Another less costly issue is how you'd cater for the impossibility of spare double decks. For example, Uno gain a route which has a Sunday PVR of 8 or more. We had the above specified. There's a few double decks they lack outside of 643 and 692/699 (of which 692/699's BYDs have 3+2 seating for schoolkids so they're best exempt). Therefore, use of the single decks would have to be negotiated, (negotiations happen all the time) though outright including single decks as acceptable would open the pandora's box to having them legal, thus back to square one. Unless those are fined. I probably thought through too much.

In any case,
Even outside London you see double deck routes using single  decks, obviously an issue on a high capacity route (imagine 142 with a single deck, thanks Garston [GR]).
You see double decks on single deck routes here, no fines because it is a larger size. For example, route 164.
Personally I'd have it encouraged for double decks to be used on routes like 164 or 355 which are contracted single decks.

On the other hand with routes that are definitely quiet, that capacity should be matched appropriately. You can fit people with size 14 shoes, but not all can walk well with them.

The benefits and downsides of complete standardisation.

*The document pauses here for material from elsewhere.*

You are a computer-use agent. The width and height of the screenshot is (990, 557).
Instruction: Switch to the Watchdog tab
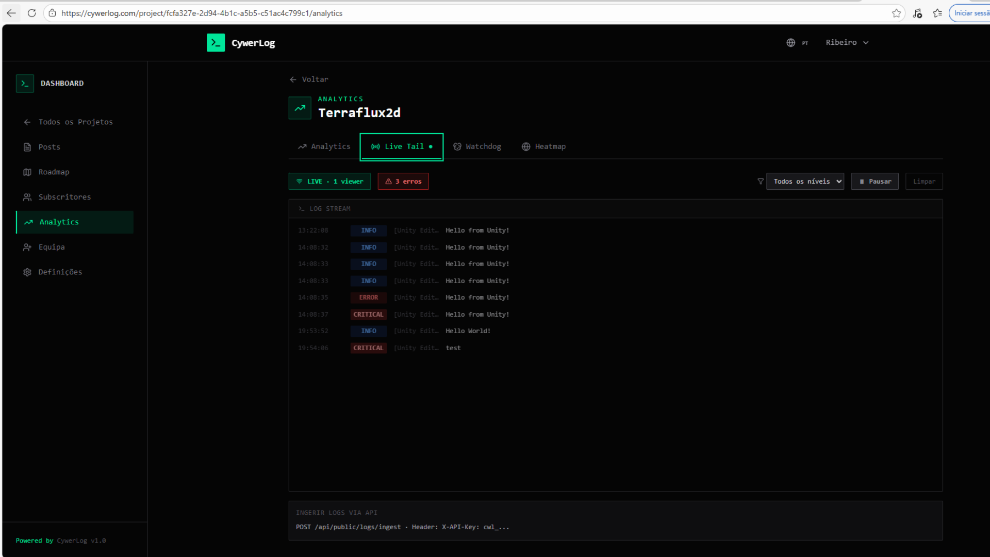477,146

We can never return to the 1950s with near standardisation of RTs (with some low-height RLHs and single deckers). 
Though in the same vein it is costly upfront to have a near complete double deck fleet, though may be cheaper in the long run. Certainly better for passenger experience for everything to be higher capacity, with high frequencies where possible for best growth in numbers.

So for the short term, 357ising a few key routes whilst doing the opposite would do well.